I’m learning the C language on Linux now and I’ve came across a little weird situation.
As far as I know, the standard C’s char data type is ASCII, 1 byte (8 bits). It should mean, that it can hold only ASCII characters.
In my program I use char input[], which is filled by getchar function like this pseudocode:
char input[20];
int z, i;
for(i = 0; i < 20; i++)
{
z = getchar();
input[i] = z;
}
The weird thing is that it works not only for ASCII characters, but for any character I imagine, such as @&@{čřžŧ¶'`[łĐŧđж←^€~[←^ø{&}čž on the input.
My question is – how is it possible? It seems to be one of many beautiful exceptions in C, but I would really appreciate explanation. Is it a matter of OS, compiler, hidden language’s additional super-feature?
Thanks.
There is no magic here – The C language gives you acess to the raw bytes, as they are stored in the computer memory.
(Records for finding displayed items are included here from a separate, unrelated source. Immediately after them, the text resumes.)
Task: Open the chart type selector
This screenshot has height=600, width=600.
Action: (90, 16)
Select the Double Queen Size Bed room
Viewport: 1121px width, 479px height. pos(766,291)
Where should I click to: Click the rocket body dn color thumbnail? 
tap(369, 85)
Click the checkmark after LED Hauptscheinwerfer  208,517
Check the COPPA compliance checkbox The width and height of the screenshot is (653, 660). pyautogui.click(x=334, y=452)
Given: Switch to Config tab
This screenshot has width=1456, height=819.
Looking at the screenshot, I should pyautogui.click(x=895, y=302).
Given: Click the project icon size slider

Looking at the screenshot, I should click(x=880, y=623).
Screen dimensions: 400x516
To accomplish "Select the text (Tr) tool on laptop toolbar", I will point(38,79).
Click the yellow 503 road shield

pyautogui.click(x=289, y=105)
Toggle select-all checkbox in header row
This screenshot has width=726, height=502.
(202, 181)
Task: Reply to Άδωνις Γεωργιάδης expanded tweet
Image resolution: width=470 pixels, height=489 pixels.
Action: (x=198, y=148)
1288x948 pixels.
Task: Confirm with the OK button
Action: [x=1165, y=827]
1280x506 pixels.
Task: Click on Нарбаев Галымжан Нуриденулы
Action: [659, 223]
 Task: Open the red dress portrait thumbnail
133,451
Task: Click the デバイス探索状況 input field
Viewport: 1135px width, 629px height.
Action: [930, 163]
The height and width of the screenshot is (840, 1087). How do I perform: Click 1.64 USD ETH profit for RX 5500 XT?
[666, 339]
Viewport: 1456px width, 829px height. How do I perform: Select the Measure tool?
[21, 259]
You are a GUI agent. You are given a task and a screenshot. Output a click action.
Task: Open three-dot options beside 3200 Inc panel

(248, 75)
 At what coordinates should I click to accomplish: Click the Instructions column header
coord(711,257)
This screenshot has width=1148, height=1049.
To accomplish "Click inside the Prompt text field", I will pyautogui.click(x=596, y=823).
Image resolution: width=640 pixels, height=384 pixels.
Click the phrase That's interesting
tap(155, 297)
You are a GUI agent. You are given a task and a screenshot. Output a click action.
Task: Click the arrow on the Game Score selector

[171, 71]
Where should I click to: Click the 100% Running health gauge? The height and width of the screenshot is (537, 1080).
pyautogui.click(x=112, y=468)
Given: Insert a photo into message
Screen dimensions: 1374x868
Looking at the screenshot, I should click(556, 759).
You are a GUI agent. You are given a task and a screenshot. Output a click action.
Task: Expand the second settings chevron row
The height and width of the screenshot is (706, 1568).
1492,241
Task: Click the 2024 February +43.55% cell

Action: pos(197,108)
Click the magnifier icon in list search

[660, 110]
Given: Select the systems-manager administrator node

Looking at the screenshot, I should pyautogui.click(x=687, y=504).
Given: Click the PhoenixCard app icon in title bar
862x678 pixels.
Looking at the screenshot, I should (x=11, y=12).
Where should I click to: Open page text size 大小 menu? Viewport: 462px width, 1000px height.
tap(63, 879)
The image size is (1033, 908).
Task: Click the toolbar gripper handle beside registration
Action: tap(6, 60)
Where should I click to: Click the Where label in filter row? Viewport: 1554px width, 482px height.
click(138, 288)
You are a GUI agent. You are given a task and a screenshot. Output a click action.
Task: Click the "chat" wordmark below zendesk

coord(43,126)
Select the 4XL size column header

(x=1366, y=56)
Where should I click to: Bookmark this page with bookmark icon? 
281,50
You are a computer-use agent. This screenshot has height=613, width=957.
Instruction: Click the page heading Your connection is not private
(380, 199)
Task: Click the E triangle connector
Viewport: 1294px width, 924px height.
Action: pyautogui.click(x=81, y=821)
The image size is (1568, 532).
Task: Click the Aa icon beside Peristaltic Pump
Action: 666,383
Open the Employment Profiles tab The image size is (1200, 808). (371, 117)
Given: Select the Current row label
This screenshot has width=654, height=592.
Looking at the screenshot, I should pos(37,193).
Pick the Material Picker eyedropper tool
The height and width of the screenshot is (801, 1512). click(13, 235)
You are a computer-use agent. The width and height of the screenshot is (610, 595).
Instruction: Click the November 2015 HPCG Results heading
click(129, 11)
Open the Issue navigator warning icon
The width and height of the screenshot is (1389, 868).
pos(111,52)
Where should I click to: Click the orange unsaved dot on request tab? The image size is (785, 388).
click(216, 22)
If your terminal is using utf-8 (which is likely), non-ASCII chars take more than one byte in memory. When you display then again, is our terminal code which converts these sequences into a single displayed character.
Just change your code to print the
strlenof the strings, and you will see what I mean.To properly handle utf-8 non-ASCII chars in C you have to use some library to handle them for you, like glib, qt, or many others.